O presidente dos Estados Unidos, Donald Trump, criticou nesta terça-feira (16) os recentes ataques israelenses ao Líbano e afirmou que a Síria deveria assumir um papel maior no enfrentamento ao grupo xiita Hezbollah. As declarações foram feitas a jornalistas em Évian-les-Bains, na França, onde ocorre a cúpula do G7.
Durante a conversa com a imprensa, Trump também direcionou críticas ao primeiro-ministro de Israel, Benjamin Netanyahu, afirmando que o governo israelense deveria agir com mais responsabilidade em relação ao conflito no Líbano.
Segundo o presidente norte-americano, os ataques realizados por Israel em áreas urbanas durante as negociações diplomáticas envolvendo Estados Unidos e Irã geraram preocupação. Trump questionou o uso de operações militares em regiões densamente povoadas e afirmou que nem todos os moradores dos locais atingidos possuem ligação com o Hezbollah.
Acordo com o Irã permanece em pauta
As declarações ocorreram poucos dias após o anúncio de um memorando de entendimento entre Estados Unidos e Irã voltado à redução das tensões no Oriente Médio.
O acordo prevê medidas como a suspensão de ações militares na região, a reabertura do Estreito de Ormuz e o encerramento do bloqueio naval norte-americano contra embarcações ligadas a portos iranianos.
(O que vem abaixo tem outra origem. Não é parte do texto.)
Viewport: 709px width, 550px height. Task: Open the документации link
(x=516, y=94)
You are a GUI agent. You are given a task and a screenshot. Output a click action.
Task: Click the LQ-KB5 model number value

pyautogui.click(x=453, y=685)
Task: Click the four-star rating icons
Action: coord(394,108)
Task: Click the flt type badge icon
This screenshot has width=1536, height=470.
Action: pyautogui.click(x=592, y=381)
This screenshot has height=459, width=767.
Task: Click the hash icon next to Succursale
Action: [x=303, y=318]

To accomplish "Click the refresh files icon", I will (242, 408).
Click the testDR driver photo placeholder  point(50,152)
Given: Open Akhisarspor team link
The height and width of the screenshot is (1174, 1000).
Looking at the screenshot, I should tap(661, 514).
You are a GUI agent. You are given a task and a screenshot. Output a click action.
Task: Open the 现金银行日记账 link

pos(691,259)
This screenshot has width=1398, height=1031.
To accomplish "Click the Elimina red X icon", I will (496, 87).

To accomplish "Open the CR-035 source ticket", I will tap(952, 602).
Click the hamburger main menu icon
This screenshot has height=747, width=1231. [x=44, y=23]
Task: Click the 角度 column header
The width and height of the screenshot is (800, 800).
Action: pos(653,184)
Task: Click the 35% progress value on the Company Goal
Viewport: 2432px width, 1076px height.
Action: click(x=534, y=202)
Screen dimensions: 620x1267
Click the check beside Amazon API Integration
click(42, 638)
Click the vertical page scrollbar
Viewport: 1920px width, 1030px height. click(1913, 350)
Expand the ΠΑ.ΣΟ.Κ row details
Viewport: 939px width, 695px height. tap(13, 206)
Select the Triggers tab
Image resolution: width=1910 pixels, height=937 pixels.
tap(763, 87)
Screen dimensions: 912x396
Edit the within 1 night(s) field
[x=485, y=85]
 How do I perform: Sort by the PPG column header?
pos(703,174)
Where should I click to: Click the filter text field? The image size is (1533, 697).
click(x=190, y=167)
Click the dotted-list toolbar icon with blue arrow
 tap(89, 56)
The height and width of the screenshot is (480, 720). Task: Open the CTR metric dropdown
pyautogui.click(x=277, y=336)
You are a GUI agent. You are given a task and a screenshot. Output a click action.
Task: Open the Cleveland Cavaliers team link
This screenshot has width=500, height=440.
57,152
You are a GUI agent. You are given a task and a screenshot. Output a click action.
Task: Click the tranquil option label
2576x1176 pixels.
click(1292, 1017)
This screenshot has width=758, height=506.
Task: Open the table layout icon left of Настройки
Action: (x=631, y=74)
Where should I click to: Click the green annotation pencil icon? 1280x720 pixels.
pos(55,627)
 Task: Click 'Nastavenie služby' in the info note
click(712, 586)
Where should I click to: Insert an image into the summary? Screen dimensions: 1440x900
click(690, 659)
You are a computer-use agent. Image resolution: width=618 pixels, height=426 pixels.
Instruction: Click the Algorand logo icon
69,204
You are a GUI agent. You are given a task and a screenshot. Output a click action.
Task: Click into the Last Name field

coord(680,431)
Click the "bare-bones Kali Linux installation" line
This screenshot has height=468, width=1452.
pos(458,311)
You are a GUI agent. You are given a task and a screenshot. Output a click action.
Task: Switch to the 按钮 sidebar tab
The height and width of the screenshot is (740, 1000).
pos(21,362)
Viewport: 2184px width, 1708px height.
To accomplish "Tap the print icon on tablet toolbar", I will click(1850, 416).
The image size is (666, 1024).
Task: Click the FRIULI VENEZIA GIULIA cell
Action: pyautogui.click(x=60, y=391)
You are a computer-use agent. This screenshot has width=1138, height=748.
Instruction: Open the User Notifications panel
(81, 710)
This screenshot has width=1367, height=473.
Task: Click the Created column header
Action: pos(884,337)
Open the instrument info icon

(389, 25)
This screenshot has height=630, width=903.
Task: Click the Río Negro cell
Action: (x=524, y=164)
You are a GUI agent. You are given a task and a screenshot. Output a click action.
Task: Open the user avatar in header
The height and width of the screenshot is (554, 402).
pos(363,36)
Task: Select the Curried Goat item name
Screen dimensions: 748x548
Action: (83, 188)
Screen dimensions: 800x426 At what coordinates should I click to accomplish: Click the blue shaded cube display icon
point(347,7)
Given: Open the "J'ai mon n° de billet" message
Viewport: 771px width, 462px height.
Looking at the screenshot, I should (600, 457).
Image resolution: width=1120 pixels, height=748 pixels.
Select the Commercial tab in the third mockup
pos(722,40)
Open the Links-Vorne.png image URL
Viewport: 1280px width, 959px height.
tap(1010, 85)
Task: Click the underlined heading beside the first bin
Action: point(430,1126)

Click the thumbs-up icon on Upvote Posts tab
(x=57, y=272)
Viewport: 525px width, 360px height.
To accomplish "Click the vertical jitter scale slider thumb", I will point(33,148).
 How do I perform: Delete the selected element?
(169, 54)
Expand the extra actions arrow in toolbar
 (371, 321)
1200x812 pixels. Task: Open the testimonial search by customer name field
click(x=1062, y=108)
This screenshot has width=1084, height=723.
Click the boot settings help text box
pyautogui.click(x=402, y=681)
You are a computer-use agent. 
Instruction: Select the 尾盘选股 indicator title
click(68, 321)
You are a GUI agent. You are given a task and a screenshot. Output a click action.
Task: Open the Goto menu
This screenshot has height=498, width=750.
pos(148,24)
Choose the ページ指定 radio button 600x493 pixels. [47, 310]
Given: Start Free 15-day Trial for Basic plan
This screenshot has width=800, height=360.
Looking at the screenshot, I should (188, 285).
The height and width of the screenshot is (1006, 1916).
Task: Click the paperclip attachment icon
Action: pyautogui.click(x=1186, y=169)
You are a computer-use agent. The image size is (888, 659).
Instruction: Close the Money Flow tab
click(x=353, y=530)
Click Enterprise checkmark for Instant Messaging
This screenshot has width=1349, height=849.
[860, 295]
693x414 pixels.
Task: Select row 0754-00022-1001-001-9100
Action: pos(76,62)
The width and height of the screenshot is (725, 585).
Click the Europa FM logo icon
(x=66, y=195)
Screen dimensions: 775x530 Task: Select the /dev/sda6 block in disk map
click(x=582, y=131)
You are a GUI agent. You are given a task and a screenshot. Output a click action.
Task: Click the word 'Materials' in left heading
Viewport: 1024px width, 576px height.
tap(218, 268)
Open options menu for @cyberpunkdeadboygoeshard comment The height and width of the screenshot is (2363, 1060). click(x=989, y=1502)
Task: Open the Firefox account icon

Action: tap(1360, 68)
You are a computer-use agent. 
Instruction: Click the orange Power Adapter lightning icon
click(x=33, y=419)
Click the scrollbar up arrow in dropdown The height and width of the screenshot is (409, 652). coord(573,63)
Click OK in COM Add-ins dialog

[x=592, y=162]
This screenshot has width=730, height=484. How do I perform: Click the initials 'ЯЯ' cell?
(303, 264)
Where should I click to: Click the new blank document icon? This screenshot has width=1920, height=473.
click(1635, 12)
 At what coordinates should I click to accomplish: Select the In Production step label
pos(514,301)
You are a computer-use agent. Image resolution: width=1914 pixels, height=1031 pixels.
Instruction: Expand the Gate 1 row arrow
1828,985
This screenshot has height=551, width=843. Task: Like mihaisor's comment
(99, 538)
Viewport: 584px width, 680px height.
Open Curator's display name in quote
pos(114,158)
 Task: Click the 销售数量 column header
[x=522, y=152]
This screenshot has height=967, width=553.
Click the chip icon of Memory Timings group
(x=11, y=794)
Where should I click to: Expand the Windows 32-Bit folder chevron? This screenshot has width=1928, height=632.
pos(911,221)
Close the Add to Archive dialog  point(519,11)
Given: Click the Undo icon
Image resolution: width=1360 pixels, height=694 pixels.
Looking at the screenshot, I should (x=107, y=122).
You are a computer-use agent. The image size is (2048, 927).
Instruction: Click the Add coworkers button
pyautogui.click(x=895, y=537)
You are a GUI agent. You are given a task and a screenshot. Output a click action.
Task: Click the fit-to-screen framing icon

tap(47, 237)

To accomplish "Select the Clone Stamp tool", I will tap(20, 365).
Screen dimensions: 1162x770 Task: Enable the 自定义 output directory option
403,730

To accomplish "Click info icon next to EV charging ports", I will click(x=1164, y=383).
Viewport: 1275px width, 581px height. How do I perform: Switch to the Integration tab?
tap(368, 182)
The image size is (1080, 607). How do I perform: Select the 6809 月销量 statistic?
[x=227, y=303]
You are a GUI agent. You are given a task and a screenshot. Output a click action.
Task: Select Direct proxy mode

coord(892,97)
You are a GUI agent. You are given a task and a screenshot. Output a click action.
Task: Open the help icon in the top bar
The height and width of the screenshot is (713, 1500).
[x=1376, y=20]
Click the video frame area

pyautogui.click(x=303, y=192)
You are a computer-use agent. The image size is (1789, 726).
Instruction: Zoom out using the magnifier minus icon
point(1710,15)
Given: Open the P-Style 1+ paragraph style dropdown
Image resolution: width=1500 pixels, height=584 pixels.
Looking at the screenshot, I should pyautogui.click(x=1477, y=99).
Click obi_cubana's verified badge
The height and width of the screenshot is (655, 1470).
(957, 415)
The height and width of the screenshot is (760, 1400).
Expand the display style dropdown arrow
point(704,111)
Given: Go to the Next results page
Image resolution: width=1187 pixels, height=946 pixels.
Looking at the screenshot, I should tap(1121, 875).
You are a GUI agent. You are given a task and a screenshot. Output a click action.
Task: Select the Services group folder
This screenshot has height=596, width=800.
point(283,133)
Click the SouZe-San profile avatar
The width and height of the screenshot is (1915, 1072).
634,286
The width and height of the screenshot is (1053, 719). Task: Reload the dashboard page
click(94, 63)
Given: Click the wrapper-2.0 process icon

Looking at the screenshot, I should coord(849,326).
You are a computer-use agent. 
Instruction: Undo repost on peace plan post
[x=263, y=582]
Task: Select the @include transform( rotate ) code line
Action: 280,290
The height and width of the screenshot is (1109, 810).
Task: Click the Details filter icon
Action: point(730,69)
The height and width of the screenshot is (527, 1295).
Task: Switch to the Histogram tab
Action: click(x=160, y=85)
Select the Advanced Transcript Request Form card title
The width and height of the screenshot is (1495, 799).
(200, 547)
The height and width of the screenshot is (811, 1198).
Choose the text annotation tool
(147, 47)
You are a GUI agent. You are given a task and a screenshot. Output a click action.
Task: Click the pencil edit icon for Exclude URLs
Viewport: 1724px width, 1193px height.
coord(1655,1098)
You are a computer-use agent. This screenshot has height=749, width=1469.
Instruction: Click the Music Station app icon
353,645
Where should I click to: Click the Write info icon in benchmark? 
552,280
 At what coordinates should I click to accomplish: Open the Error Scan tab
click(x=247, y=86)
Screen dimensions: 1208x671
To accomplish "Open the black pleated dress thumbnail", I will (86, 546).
Questões relacionadas ao programa nuclear iraniano e à liberação de ativos congelados também fazem parte das negociações.
Trump afirmou que a próxima etapa das conversas deverá ser mais simples e voltou a reforçar a posição de Washington contra o desenvolvimento de armas nucleares pelo Irã.
Apesar das divergências envolvendo as operações militares israelenses no Líbano, o presidente norte-americano declarou acreditar que o entendimento firmado com Teerã pode continuar avançando. Segundo ele, o principal foco das negociações permanece sendo o programa nuclear iraniano, enquanto o conflito envolvendo o Hezbollah representa uma questão regional separada dentro do cenário mais amplo do Oriente Médio.
As declarações acontecem em um momento de incerteza diplomática na região, após autoridades israelenses indicarem que pretendem manter operações militares no sul do Líbano, mesmo após os avanços nas negociações entre Estados Unidos e Irã.